-- Supplied information follows --
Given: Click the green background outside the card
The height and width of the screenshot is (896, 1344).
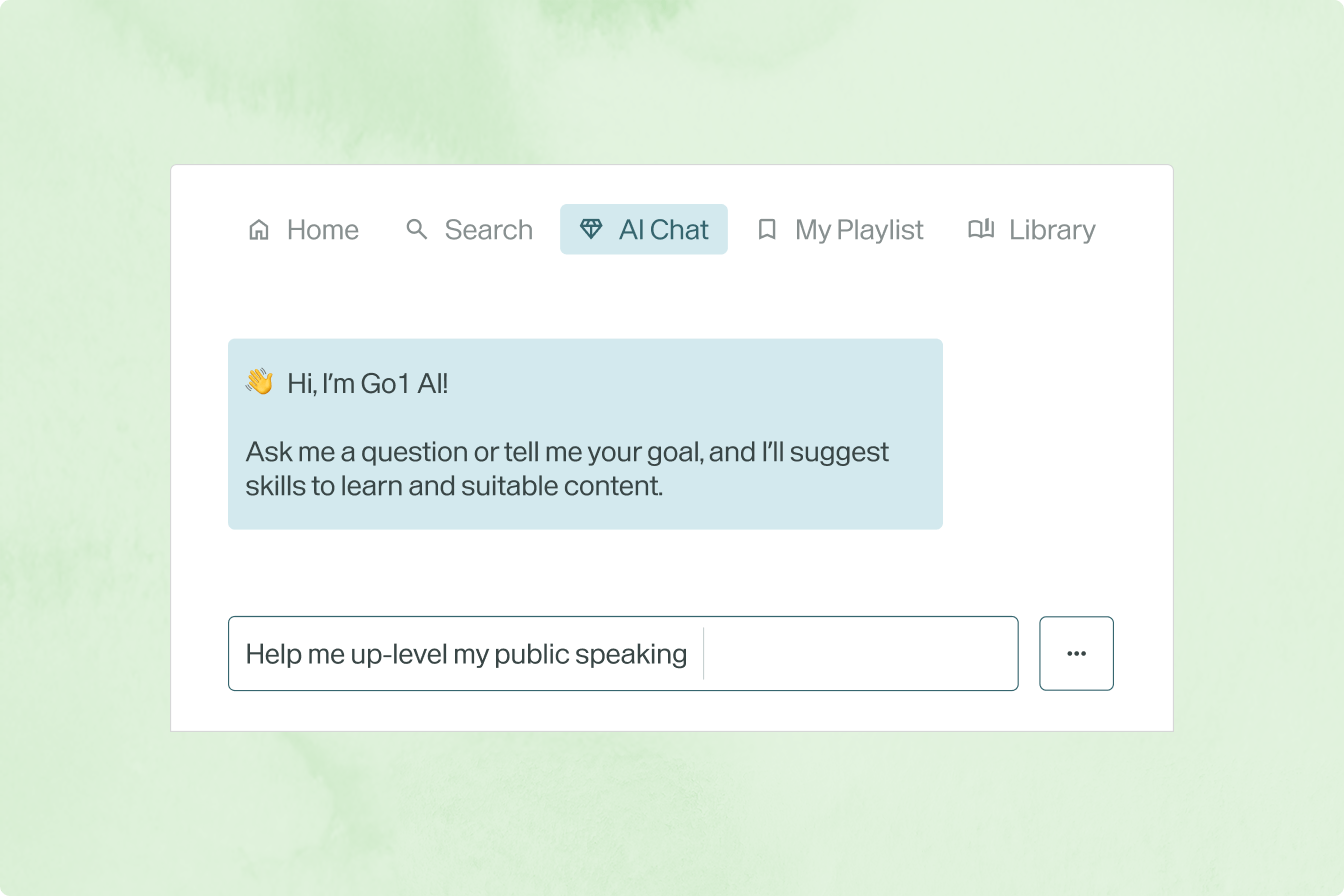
-- Supplied information concluded --
-- Supplied information follows --
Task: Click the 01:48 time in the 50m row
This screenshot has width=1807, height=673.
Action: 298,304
-- Supplied information concluded --
Work item = Copy from the entries only those lines that hold the word "Click".

Exercise response =
Given: Click the green background outside the card
Task: Click the 01:48 time in the 50m row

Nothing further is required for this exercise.